COVID-19: Why We Should Not Hope to Get "Back to Normal"

Throughout this worldwide pause, everyone is wondering one thing:

"When are we getting back to normal?"

Well, there is nothing normal about where we came from. And we should make sure we won't return to this paradigm once we have managed to control the outbreak.

Humanity Hasn't yet Outgrown Its Collective Adolescence

One thing drives every individual or collective, large or small human expression: our intrinsic programming to constantly utilize evolution to achieve survivability. This will never change; this is Life: an entity/program that constantly tries to secure survival.

How is that achieved?

Unfortunately we are not similar to other species on our planet. We do not satisfy this intrinsic motivation just by eating, resting and mating.
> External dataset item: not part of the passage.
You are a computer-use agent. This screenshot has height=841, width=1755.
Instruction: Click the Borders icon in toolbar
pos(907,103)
From day one of human existence, we have been expressing that through creative growth—growing communities, businesses, countries. We were being fruitful and multiplying. Until a few decades ago, there were hardly any by-products of this process. The closed system called earth was just too big for our activities to stuff it.

That's not true anymore. Our products and by-products directly impact the only closed system we have for now. Going back to normal will only bring us more "misfortune" in the form of increasing entropy and further destabilization of our ecosystem and societies.
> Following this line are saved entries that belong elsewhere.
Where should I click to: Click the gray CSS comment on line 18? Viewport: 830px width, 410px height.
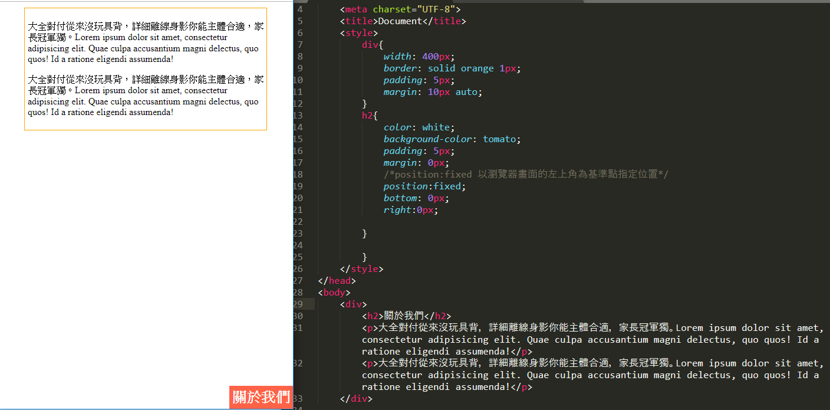(x=526, y=175)
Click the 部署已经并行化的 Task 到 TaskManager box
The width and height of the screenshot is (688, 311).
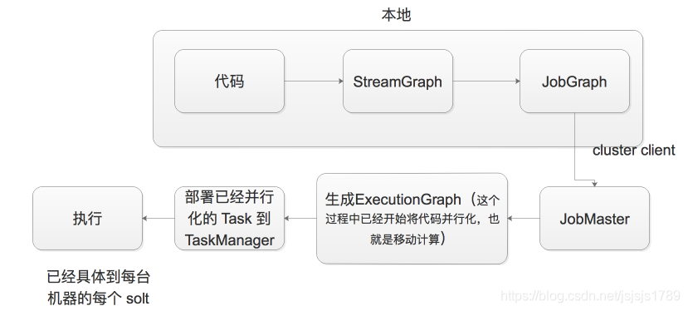coord(230,218)
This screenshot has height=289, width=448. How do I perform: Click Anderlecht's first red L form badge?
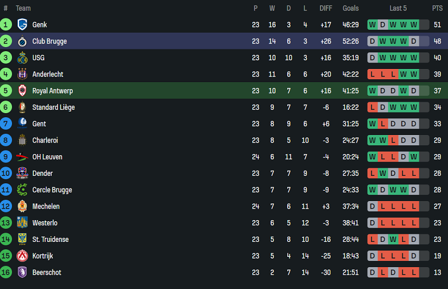(x=372, y=74)
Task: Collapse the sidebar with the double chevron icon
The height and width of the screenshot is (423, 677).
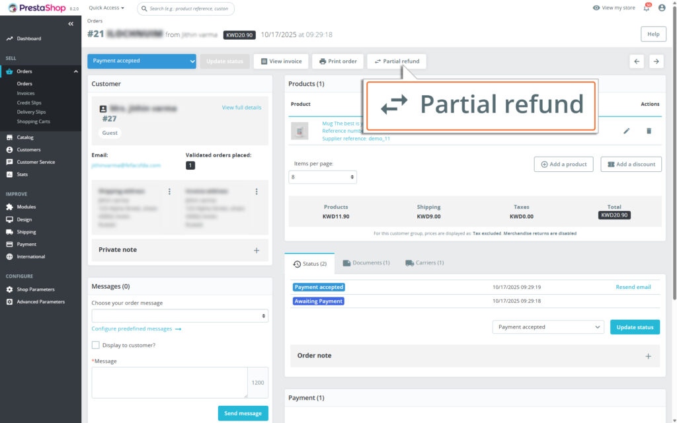Action: 71,23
Forget Unconditional Growth

Growth won't and shouldn't stop being the main expression of human activity.

However, it cannot remain rampant. We cannot think and act on a "New World" basis anymore. It is against our existential interests.

Viral, unregulated growth doesn't just threaten our natural ecosystem, which is the core of all human experience, but our societies as well.

Just like a teenager sooner or later learns that freedom resembles a responsibility more than a right, humanity comes to realize that viral growth does to a society what a virus does to an organism.

As Ray Dalio put it;

I believe that all good things taken to an extreme become self-destructive and everything must evolve or die, and that these principles now apply to capitalism.

While the pursuit of profit is usually an effective motivator and resource allocator for creating productivity and for providing those who are productive with buying power, it is now producing a self-reinforcing feedback loop that widens the income/wealth/opportunity gap to the point that capitalism and the American Dream are in jeopardy.

"Imponderables" like COVID-19 are both a direct result of viral growth and a great opportunity to reassess our collective positioning in the cosmos.

Welcome Mindful Growth

Growth is fueled by our intrinsic motivation to cover our existential needs and increase survivability. The way we go about this is based on our culture, which, in turn, is based on our past experiences in the form of climate factors and geopolitics.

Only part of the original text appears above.